▶ **YOUR TASKS**
(a) Reproduce the passage of the observatory article that begins at the words "RETURN OF THE" and stops after the words "Elementary School grounds.".
(b) Answer these questions using the observatory article:
(i) On whose grounds does the D.C. Wysor Observatory stand?
(ii) At what time and on what date will the reinstalled telescope be dedicated?
(iii) Which company does the opening paragraph say came along?
(c) Continue the article about the D.C. Wysor Observatory telescope from its last sentence.

▶ **SOURCE TEXT**
........
ROANOKE TIMES

                         Roanoke Times
                 Copyright (c) 1995, Landmark Communications, Inc.

DATE: WEDNESDAY, September 7, 1994                   TAG: 9409070057
SECTION: CURRENT                    PAGE: NRV-1   EDITION: NEW RIVER VALLEY 
SOURCE: By PAUL DELLINGER STAFF WRITER
DATELINE: DUBLIN                                  LENGTH: Medium


RETURN OF THE EYE

The D.C. Wysor Observatory telescope, like Humpty Dumpty, took a fall a few years ago. Until recently, it seemed as if it might take all the king's horses and all the king's men to put it together again. Then, along came Honeywell ...

Hauling several hundred pounds of telescope to the top of the D.C. Wysor Observatory was a piece of cake compared to getting it mounted inside the dome.

The reinstalled telescope will be dedicated at 1 p.m. Sept. 23 at the observatory on the Dublin Elementary School grounds.
........
▶ **Dataset items**
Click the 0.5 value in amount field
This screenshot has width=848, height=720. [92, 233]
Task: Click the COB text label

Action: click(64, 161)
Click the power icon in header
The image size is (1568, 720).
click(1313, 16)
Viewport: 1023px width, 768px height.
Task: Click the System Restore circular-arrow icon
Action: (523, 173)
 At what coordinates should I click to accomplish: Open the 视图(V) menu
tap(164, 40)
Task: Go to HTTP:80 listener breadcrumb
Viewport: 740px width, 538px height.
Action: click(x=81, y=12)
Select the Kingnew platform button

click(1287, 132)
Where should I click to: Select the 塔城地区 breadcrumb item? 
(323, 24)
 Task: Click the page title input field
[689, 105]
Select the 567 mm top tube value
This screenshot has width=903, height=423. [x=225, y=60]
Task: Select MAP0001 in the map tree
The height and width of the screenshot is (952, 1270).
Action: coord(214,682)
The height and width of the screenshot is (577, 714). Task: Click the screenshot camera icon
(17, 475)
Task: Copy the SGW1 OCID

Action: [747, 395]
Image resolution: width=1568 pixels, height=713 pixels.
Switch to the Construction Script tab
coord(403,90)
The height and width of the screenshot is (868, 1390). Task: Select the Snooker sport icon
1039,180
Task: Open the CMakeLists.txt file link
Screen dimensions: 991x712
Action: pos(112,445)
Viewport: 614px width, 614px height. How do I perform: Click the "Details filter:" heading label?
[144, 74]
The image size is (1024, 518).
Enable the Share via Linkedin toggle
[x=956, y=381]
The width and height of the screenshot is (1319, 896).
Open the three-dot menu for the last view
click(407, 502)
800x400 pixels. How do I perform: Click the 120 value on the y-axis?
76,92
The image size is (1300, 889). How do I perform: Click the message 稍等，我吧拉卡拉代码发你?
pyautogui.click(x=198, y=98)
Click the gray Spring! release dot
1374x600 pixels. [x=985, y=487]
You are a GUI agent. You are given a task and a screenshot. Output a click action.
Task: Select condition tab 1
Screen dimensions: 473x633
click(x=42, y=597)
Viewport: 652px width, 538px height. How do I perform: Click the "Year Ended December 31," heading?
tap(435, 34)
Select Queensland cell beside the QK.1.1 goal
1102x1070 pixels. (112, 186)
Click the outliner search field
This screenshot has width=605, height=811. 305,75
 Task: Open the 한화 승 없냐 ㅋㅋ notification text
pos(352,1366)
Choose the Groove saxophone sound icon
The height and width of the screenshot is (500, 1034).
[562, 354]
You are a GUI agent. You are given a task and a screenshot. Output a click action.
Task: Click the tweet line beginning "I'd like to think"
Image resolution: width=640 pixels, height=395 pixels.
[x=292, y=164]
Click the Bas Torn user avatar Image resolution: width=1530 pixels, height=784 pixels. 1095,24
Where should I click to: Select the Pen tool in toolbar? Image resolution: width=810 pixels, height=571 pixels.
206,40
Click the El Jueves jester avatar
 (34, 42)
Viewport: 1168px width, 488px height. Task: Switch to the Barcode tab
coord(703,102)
........
▶ **ANSWERS PROVIDED**
(a)
RETURN OF THE EYE

The D.C. Wysor Observatory telescope, like Humpty Dumpty, took a fall a few years ago. Until recently, it seemed as if it might take all the king's horses and all the king's men to put it together again. Then, along came Honeywell ...

Hauling several hundred pounds of telescope to the top of the D.C. Wysor Observatory was a piece of cake compared to getting it mounted inside the dome.

The reinstalled telescope will be dedicated at 1 p.m. Sept. 23 at the observatory on the Dublin Elementary School grounds.

(b)
(i) The Dublin Elementary School grounds.
(ii) At 1 p.m. on Sept. 23.
(iii) Honeywell.

(c)
The telescope has been on display in the D.C. Wysor Museum, in the bottom part of the building, since a fall from its mount several years ago destroyed some of its more delicate parts. Meanwhile, the school borrowed a smaller telescope from Virginia Tech.

But the original telescope, made in 1937 according to a date on the instrument, caught the attention of Bob Curran, an astronomy buff who works for Honeywell Inc. out of Minneapolis, Minn.

Honeywell was interested in securing a contract with the Pulaski County school system for an energy management program. When it did, Curran suggested the company make the telescope repairs free as a good-will gesture.

``They just did it as a labor of love. It had nothing to do with their contract with us,'' said Superintendent Bill Asbury.

Wysor, a Pulaski County native who became a world-traveling geologist, built the observatory and museum with its many mineral samples and other exhibits to foster science education in his home county.

He had his telescope brought here to be part of the observatory. The Wysor facility was built in 1968, the same year as the elementary school.

Asbury said school officials are trying to open the museum and observatory more often so students can have access to it, as well as the public - which is what Wysor really wanted. Until now, it has been open only by appointment.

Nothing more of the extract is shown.